1) Risk Appetite is Increasing
Since the beginning of the year, the CBOE Volatility S&P500 Index (TSE:VIX) has fallen an incredible 37% as risky investing surges. SPDR Gold Trust (NYSE:GLD), iShares Barclays 20+ Yr Treasury Bond (NYSE:TLT) and other “safe-haven” trades have slumped in value. Meanwhile, higher risk assets like Vanguard MSCI Emerging Markets (NYSE:VWO) and iShares Russell 2000 Index (NYSE:IWM) have climbed.
2) Physical Demand is Sliding
Although Q3 2012 gold demand was up 10% up from the previous quarter, it was down year-over-year. In value terms, demand was worth $57.6 billion or 14% below Q3 2011. Investment demand was 16% below the exceptional levels witnessed in Q3 2011, led by a steep drop in the bar and coin segment.
3) End of QE
Gold rallied around 70% from Dec. 2008 to Jun. 2011 during the Federal Reserve’s first two rounds of quantitative easing (QE). But how would it react without QE? All things must end and QEternity may be in its final inning. Several Fed officials, according to minutes from last month’s meeting, want to stop asset purchases, citing worries about the Fed’s bloated balance sheet and financial stability.
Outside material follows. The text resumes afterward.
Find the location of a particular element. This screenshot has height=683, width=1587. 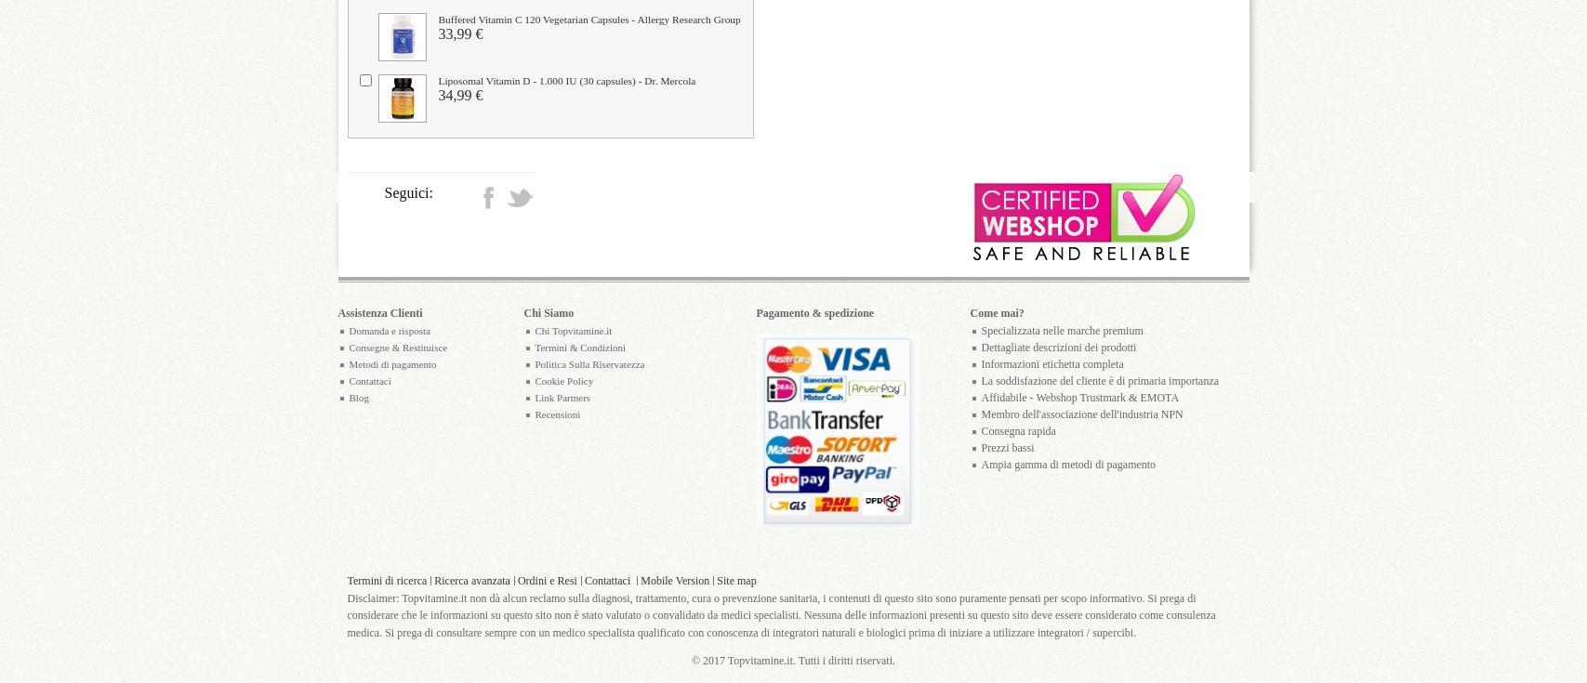

'Ampia gamma di metodi di pagamento' is located at coordinates (1067, 465).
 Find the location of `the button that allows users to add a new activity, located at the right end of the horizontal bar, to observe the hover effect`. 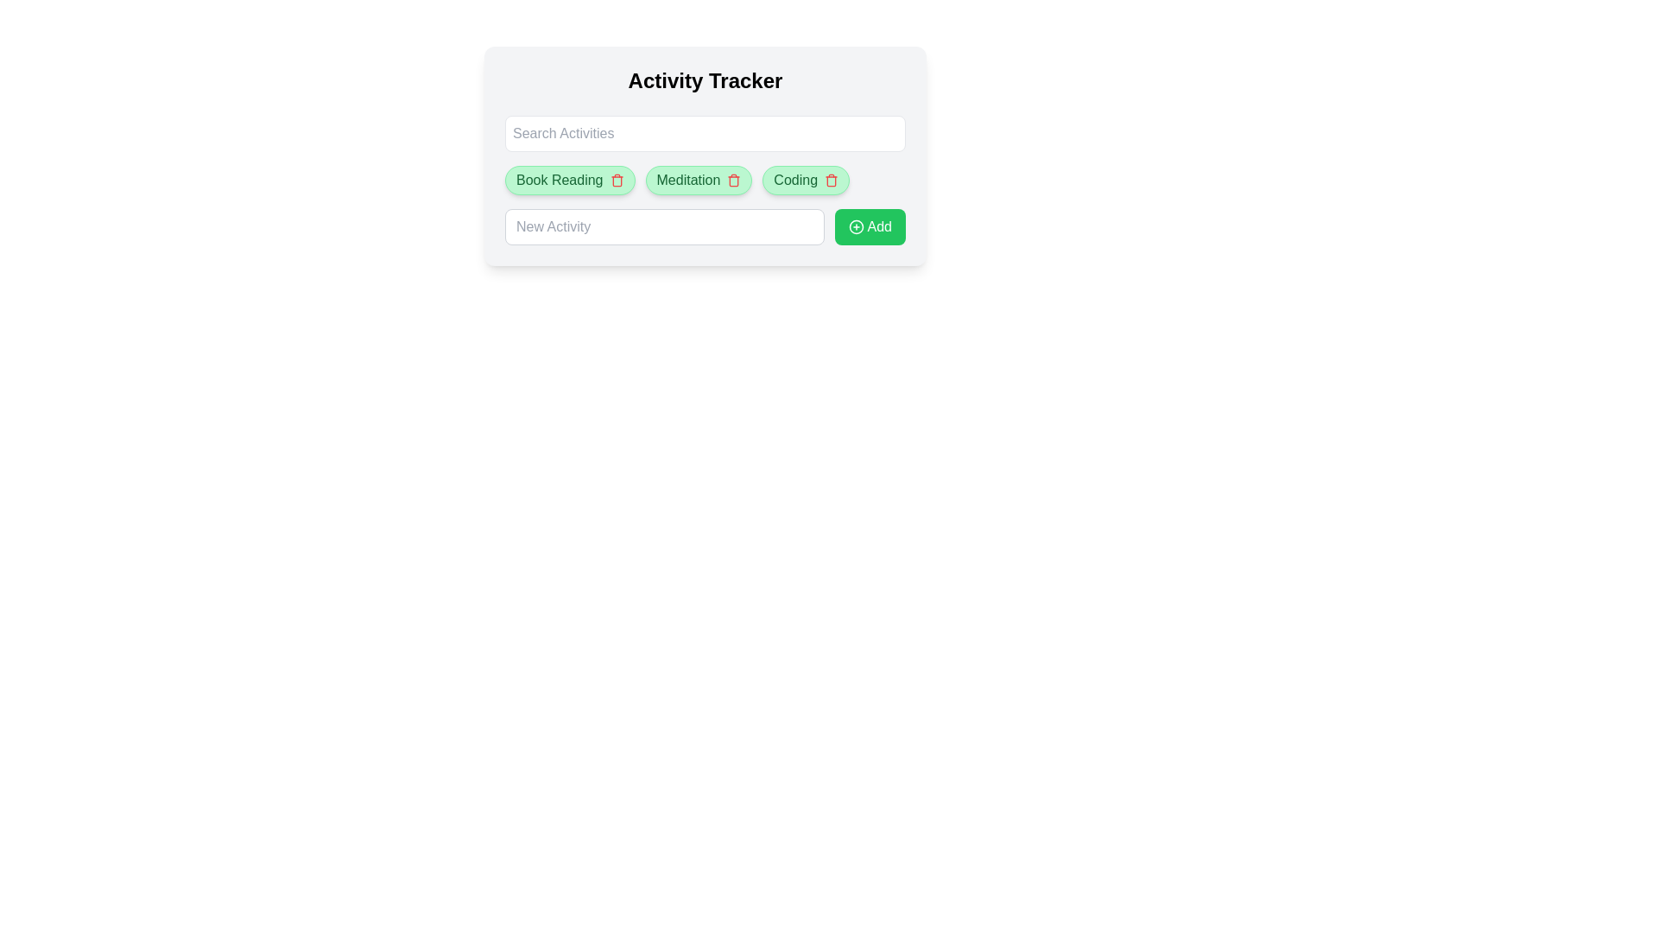

the button that allows users to add a new activity, located at the right end of the horizontal bar, to observe the hover effect is located at coordinates (870, 225).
Ending QE could put downward pressure on gold.
4) Overly Bullish Gold Sentiment
The Bloomberg News poll of traders, investors, and analysts predicting higher gold prices ( iShares Gold Trust (NYSE:IAU)) are near 75, which puts it in elevated territory. Over the past year, we’ve experienced better upside trades in gold prices when bullishness is below 50. (see chart below)
5) Rising Speculation
Open interest data from the U.S. Commodity Futures Trading Commission shows gold call option buying is outpacing bearish puts by roughly double. When the crowd bets heavily in favor of a certain trade, usually they’re wrong.
6) Central Banks are Slowing Gold Purchases
Central banks continued to purchase gold in the third quarter, but at a slower pace; demand of 97.6 tonnes, worth $5.2 billion accounted for 9% of overall gold demand during the period. Diversification of reserve assets remains the driving force behind gold investments by central banks.
7) A Break in Momentum
Gold registered its 12th consecutive yearly gain in 2012 by rising 7%. That’s an incredible streak – its best since 1920. But in reality, gold has been in correction mode since September 2011. It’s unrealistic to expect gold prices to register yearly gains indefinitely.
8) Higher Gold Taxes in India
Bloomberg reports that India may increase taxes on gold imports to help cut its current account deficits, says Finance Minister Palaniappan Chidambaram. Why does it matter? Not only is India the world’s largest buyer of gold bullion, but less than 1% of the world’s gold is mined there. Taxes could eventually be raised from 4% to 6%. What type of impact would this have on gold prices?
Here’s another interesting fact: On a relative performance basis, we continue to see gold underperformance versus other major asset classes, including SPDR Dow Jones Industrial Average (NYSE:DIA), (real estate) Vornado Realty Trust (NYSE:VNQ) and even Vanguard MSCI Europe (NYSE:VGK). Is relative underperformance a sign of strength or weakness?